### Required action
Would you print the lines below exactly, beginning at the line that has "Task: Click the Deal button" and stopping after the line that has "Task: Click the arrows"? Only those lines, and no pictures.

### Supplied data
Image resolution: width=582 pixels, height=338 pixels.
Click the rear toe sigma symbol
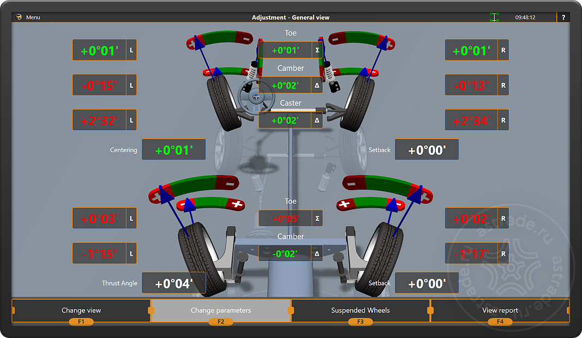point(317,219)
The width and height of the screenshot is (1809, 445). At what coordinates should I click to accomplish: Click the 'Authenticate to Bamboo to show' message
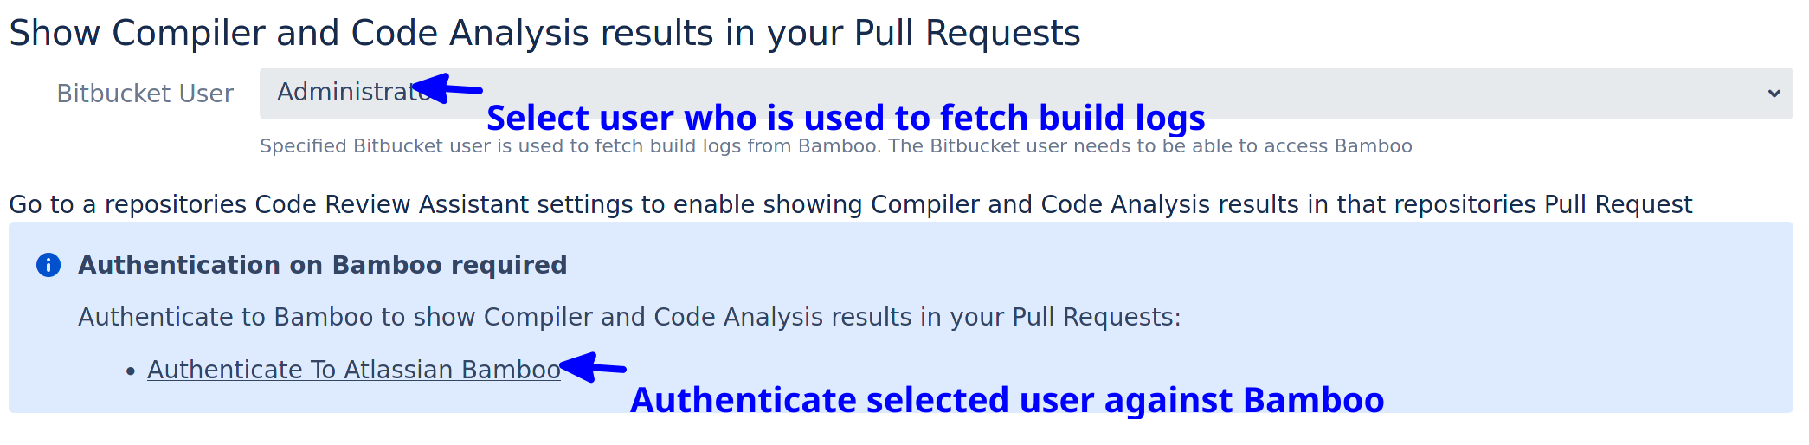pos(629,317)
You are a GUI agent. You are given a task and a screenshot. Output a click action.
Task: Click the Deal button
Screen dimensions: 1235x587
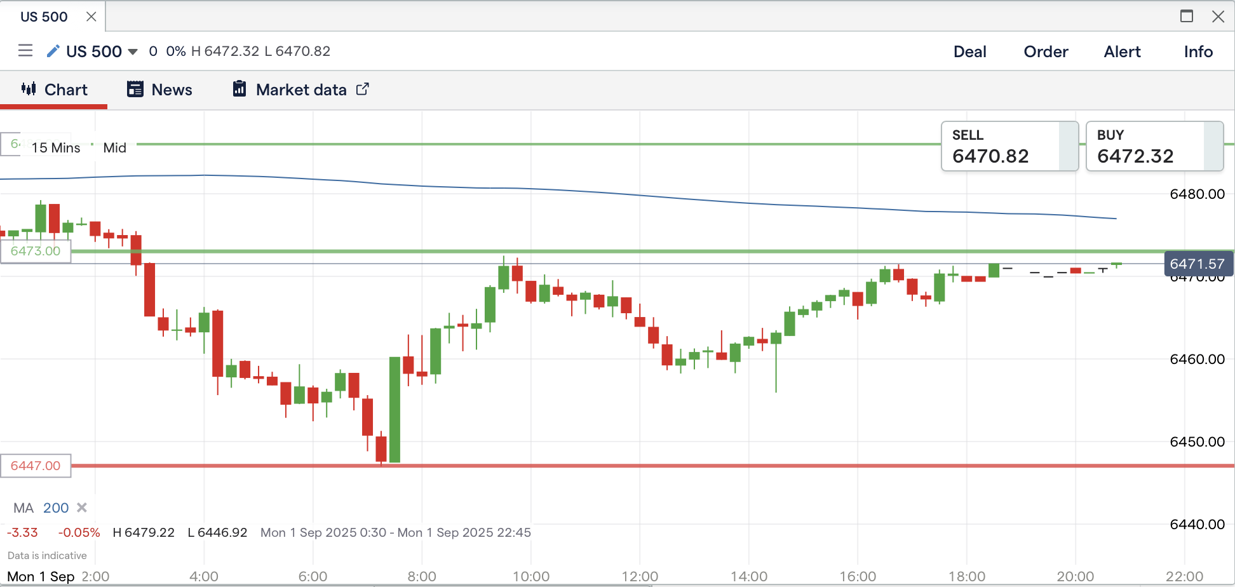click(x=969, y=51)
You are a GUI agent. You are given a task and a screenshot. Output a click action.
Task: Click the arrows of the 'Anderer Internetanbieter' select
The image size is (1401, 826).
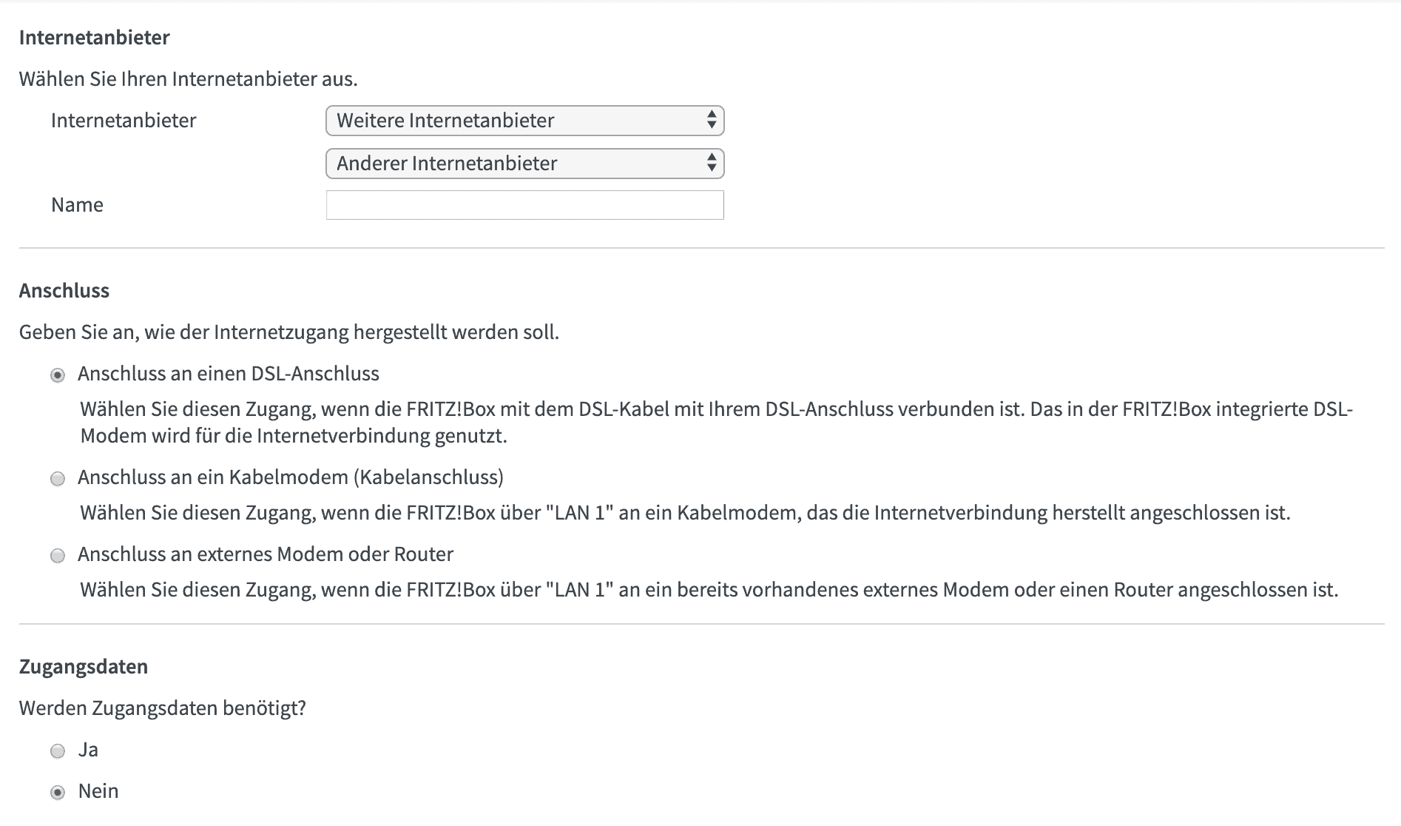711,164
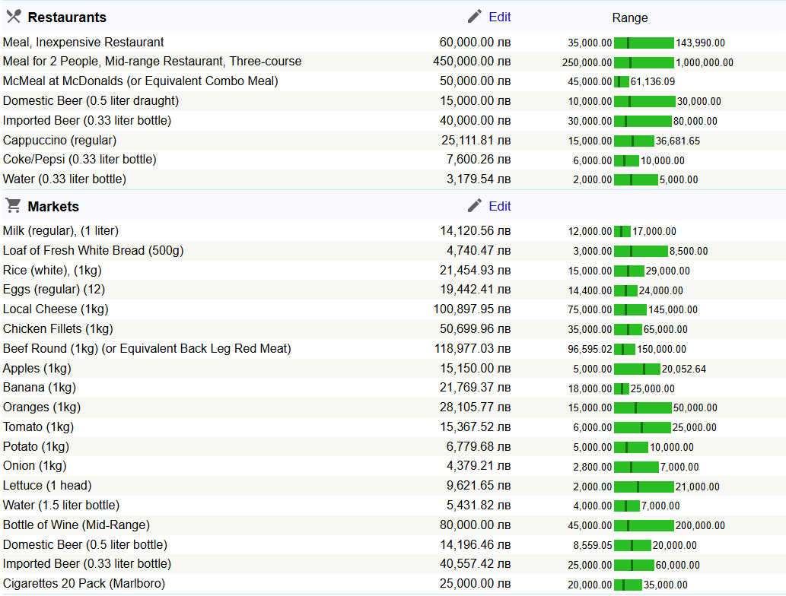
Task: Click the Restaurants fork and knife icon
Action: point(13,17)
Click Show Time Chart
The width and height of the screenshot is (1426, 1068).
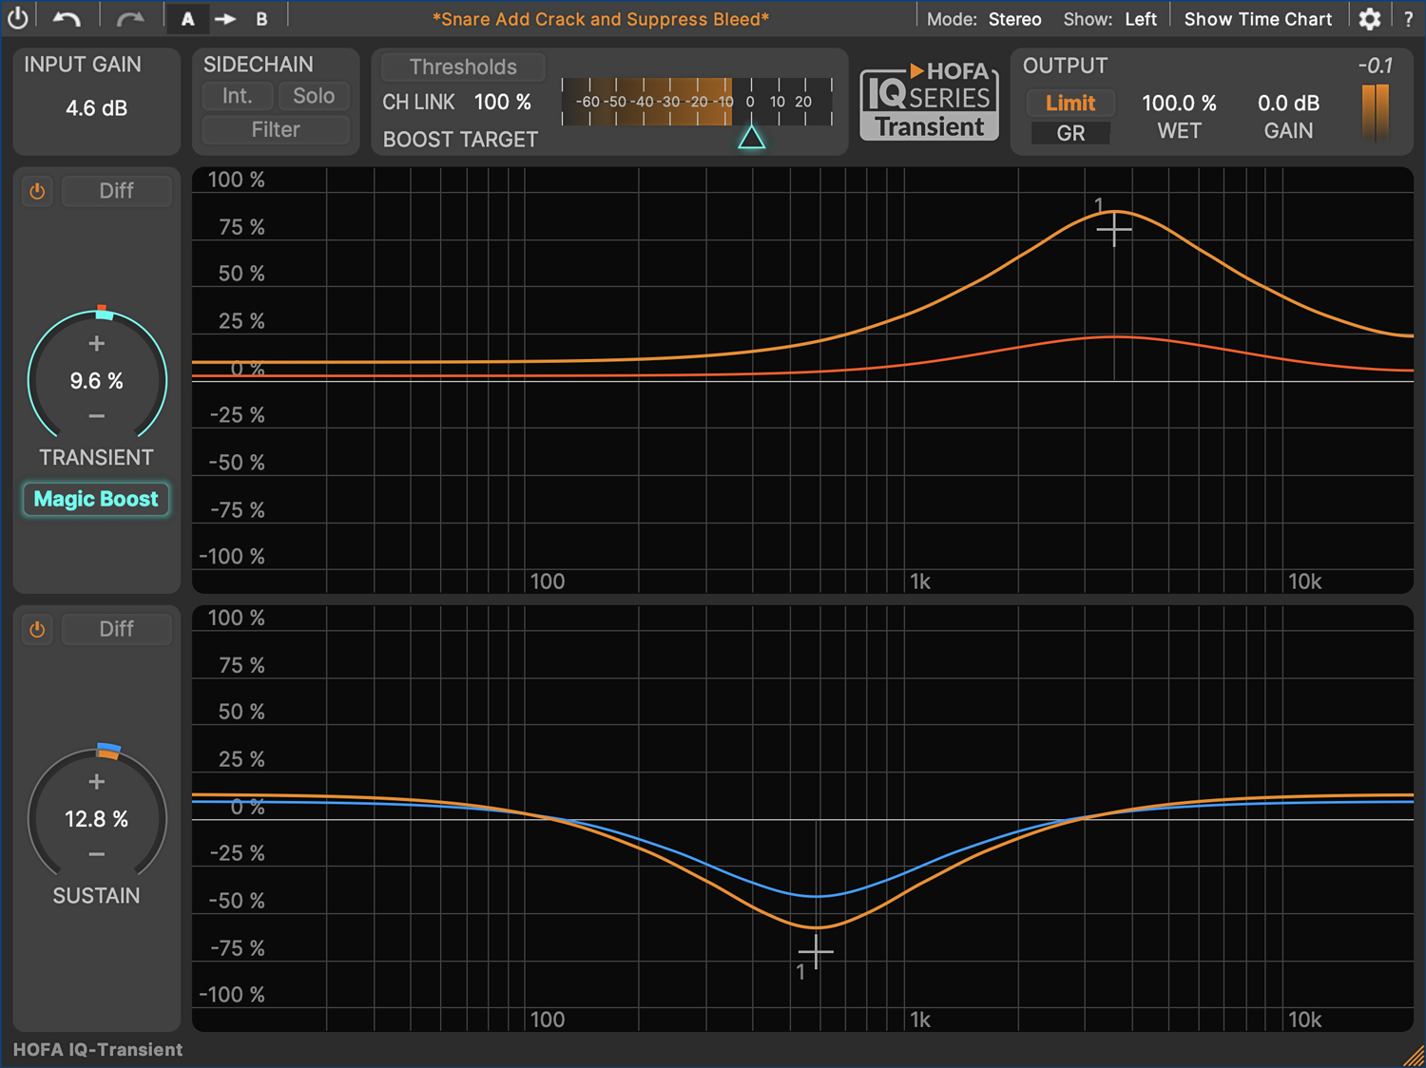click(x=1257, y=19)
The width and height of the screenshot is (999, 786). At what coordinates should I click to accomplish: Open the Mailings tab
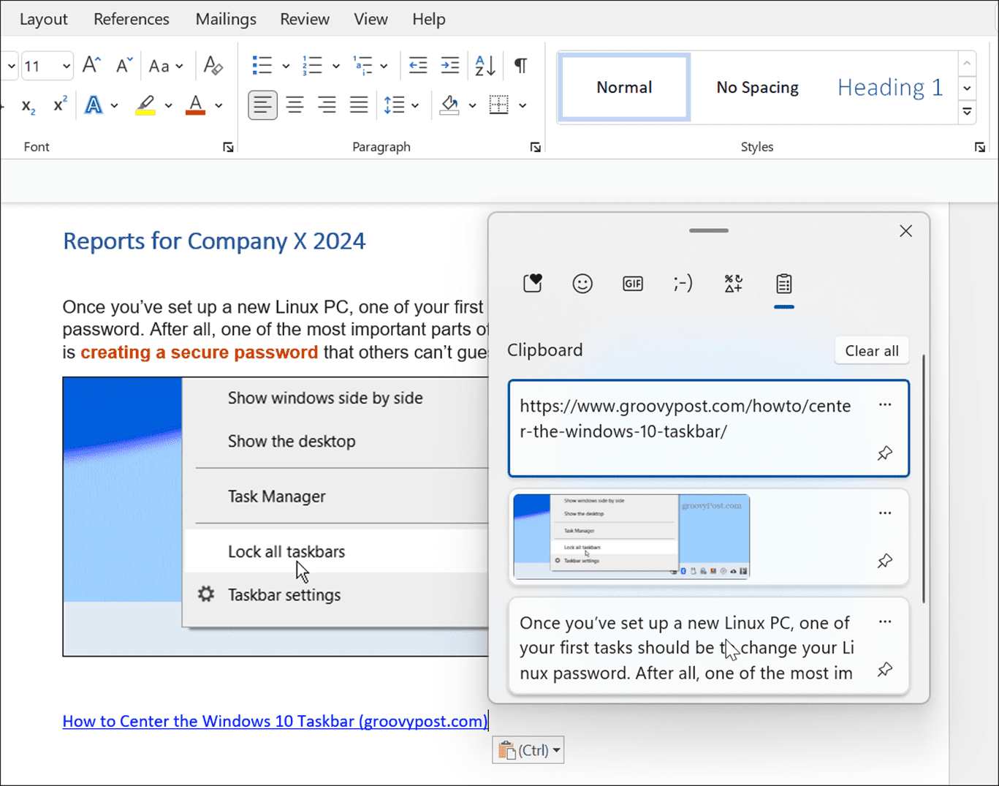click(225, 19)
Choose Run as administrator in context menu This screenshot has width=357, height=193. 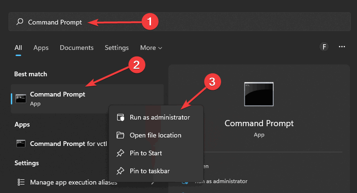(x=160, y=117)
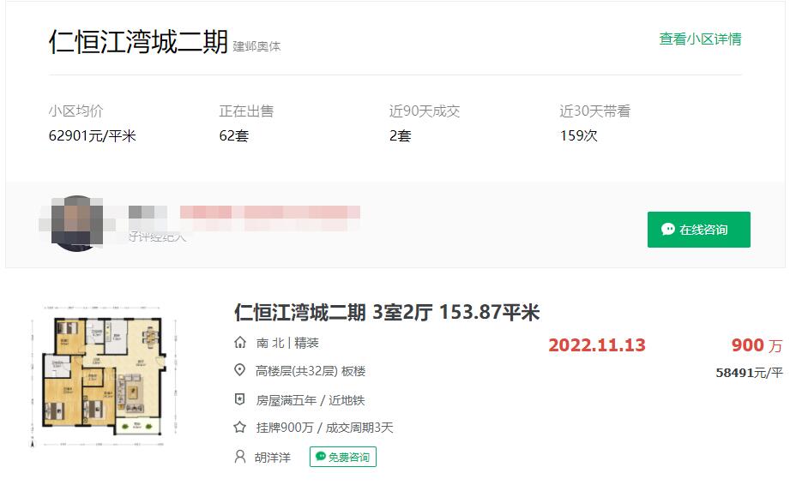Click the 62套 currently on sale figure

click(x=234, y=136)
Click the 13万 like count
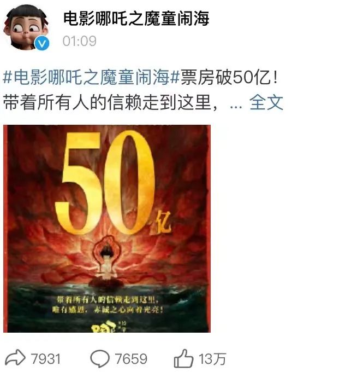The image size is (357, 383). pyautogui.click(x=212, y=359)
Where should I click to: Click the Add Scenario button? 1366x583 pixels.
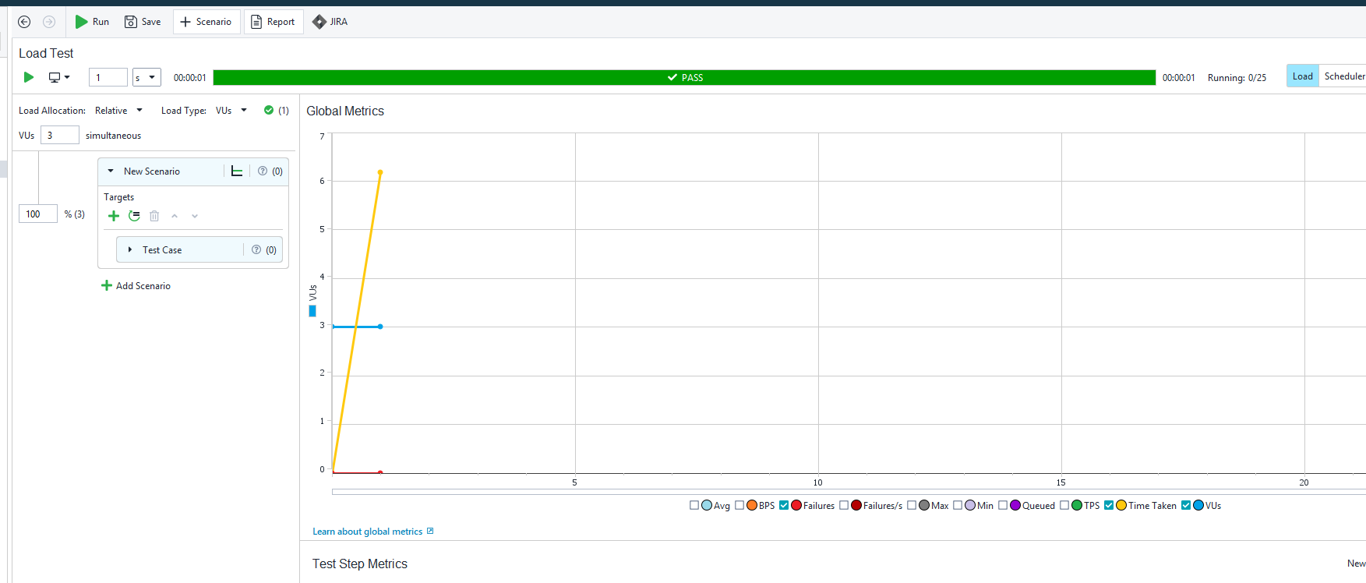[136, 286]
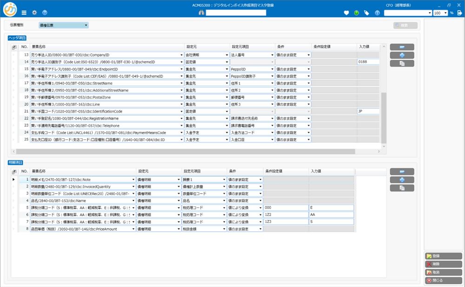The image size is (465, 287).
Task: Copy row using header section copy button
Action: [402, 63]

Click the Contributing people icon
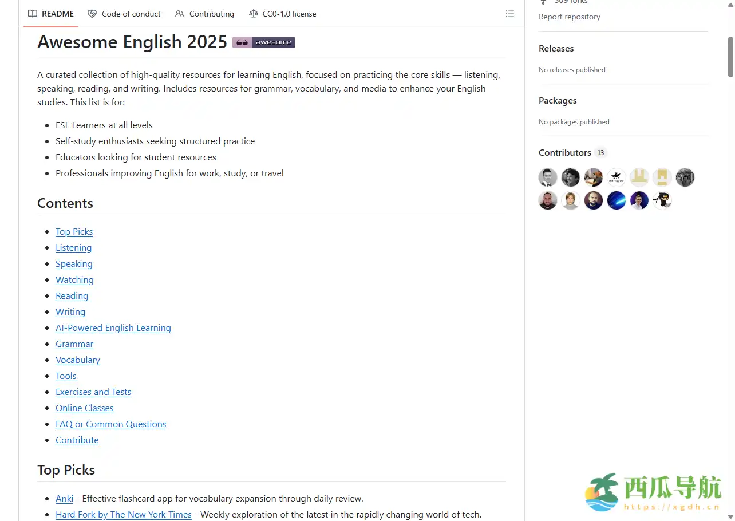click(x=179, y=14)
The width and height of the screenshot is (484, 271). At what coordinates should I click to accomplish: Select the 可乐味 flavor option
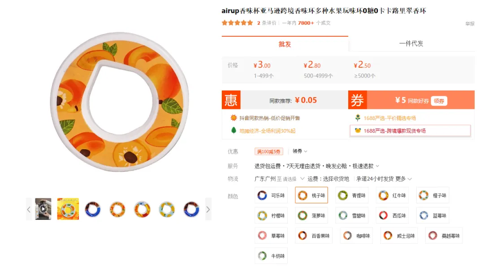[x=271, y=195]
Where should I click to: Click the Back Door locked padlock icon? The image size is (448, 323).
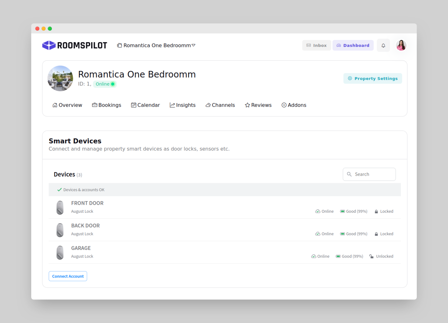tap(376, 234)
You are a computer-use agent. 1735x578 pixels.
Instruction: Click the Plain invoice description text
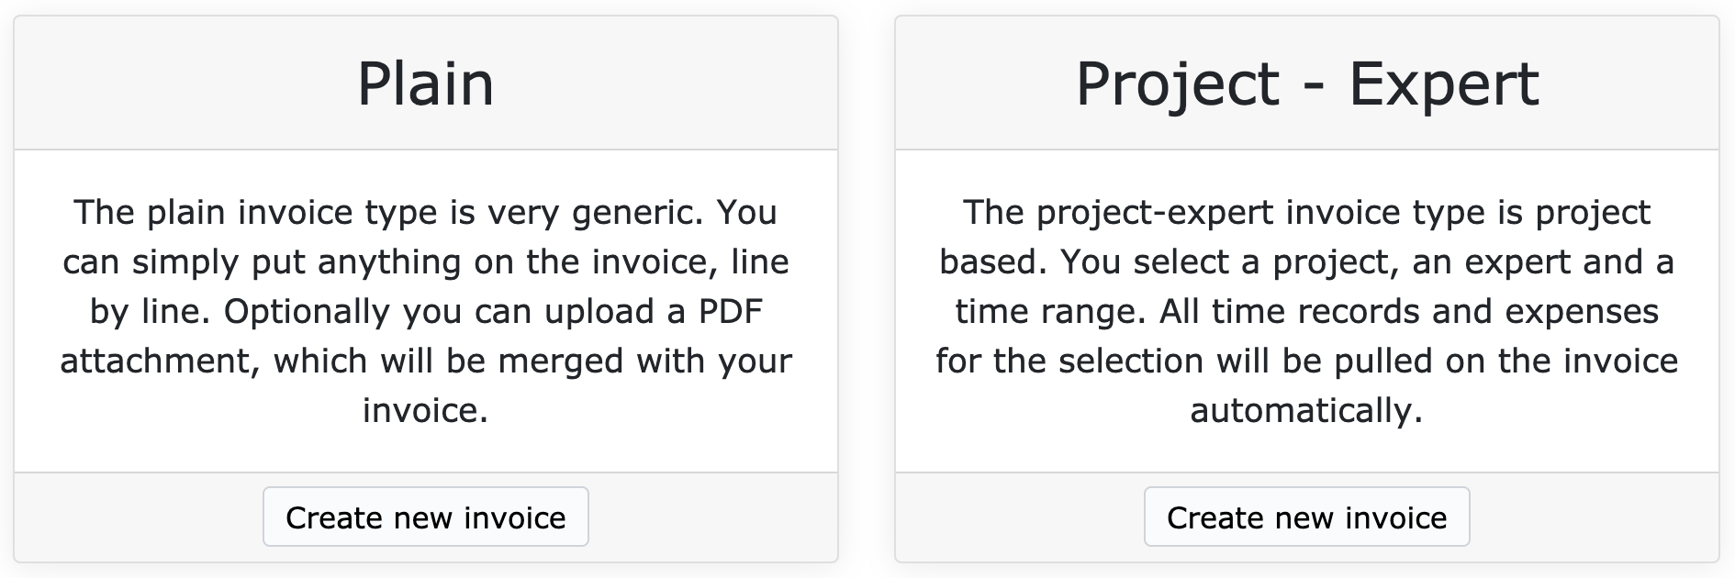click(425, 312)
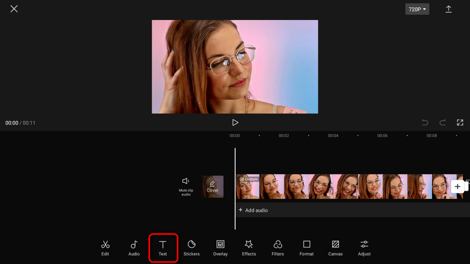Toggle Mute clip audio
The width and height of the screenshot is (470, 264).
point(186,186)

### Exercise answer
Task: Click the Deal button
Screen dimensions: 1235x587
click(x=969, y=51)
You are a GUI agent. You are given a task and a screenshot. Output a click action.
Task: Click the arrows of the 'Anderer Internetanbieter' select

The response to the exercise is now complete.